I divide Turkey’s minority policies in the republican period into two parts. The first part, which started in 1923 with the founding of the Turkish Republic, ended in 2002 when the current government came to power and a fait accompli strategy was vigorously applied.
This strategy aimed to rid Turkey of its remaining non-Muslims with different tactics, ranging from organizing pogroms for intimidation to constantly depriving minorities of their basic rights and legal protections. I have written many articles analyzing this strategy and the tactics that support it.
When the current government came to power in 2002, this fait accompli strategy was ended because, contrary to popular understanding of the subject both at home and abroad, it is not Turkish Muslims and conservatives, but nationalist/secular elites who have serious problems with non-Muslims, for historical reasons dating back to the massacres of non-Muslims by the Committee of Union and Progress (CUP) in the late Ottoman era.

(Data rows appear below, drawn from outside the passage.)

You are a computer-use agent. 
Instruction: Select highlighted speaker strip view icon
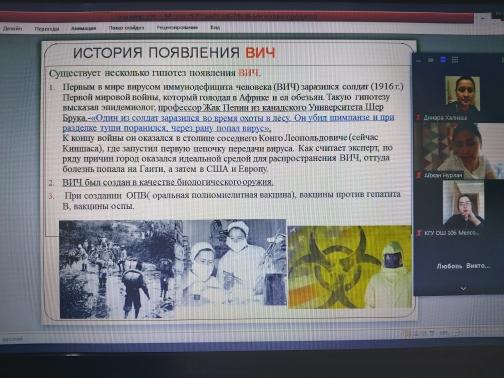[x=443, y=60]
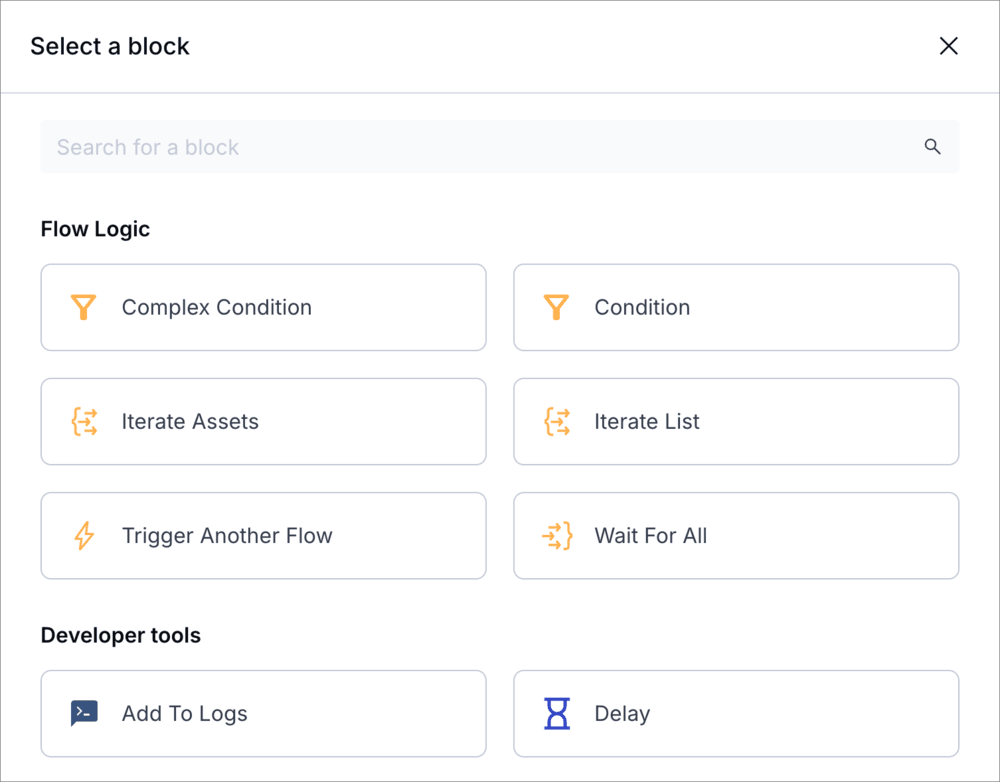Click the loop icon beside Iterate List
The width and height of the screenshot is (1000, 782).
coord(557,421)
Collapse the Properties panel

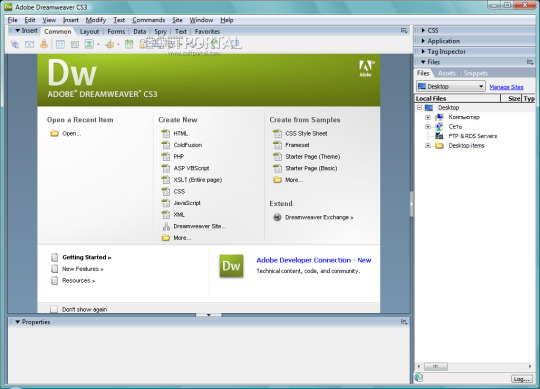click(x=18, y=322)
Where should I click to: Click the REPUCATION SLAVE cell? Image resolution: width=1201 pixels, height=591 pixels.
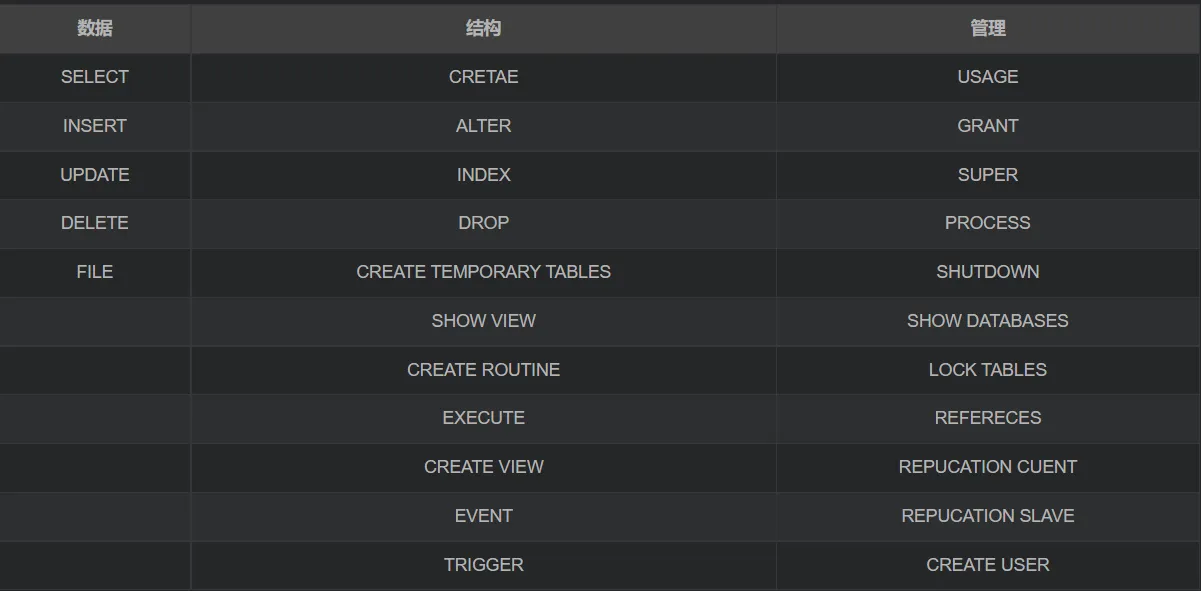click(987, 516)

However, no one is totally immune from the nationalist virus in Turkey, including devout Muslims. This Justice and Development Party (AKP) government has ended its fait accompli period. Instead it has introduced what I call the “but rights” period, in which they give some rights, but they all have some limitations. For example, non-Muslims are allowed to use their historical churches but this permission is given for only one day a year. The government has restored some churches but they have never returned them to their owners. They continue interfering with the elections of the religious leaders of non-Muslims, and so on.
And as you all know, the Halki Theological school, which was shut down in 1971, is still closed. From the very first days the AKP came to power, they kept saying that they would reopen the school. And we learned that Prime Minister Recep Tayyip Erdoğan confirmed to US president Barack Obama that his government would reopen the school soon.
However, as soon as we heard this “hopeful” statement, we also heard another “but” immediately after Erdoğan’s promise to Obama. And this time the “but” came from our chief negotiator, Egemen Bağış, to the EU. He said:
“The matter between Turkey and the US is subject to our internal legislation. I don’t see the opening of seminary schools as a threat to Turkey. It will enrich Turkey. On this topic I believe that it will always be useful for supporters to synchronize their steps at the right time … But while taking these steps, even if they are tied to reciprocal needs, we have emphasized that Greece’s good-intentioned attempts to synchronize are very important. In this environment the Greek Prime Minister’s oft-made promises to oust the honorable prime minister, and the fact that both the honorable [Georgios] Papandreu and the honorable [Constantine] Karamanlis have not taken the necessary steps, should be understood as the reason that negotiations are stuck. Turkey took very important steps related to this matter. I think it is time for Greece, which EU standards require to be democratic, to take responsibility for its behavior.”
They will open the Halki School if Greece opens a mosque in Athens. Bağış and some others believe that they could open the school so long as Greece confirms there will be reciprocity. Someone should explain to Bağış that there is no such thing as reciprocity in the field of human rights and the freedom of religion. Reciprocity is a totally alien concept to human rights.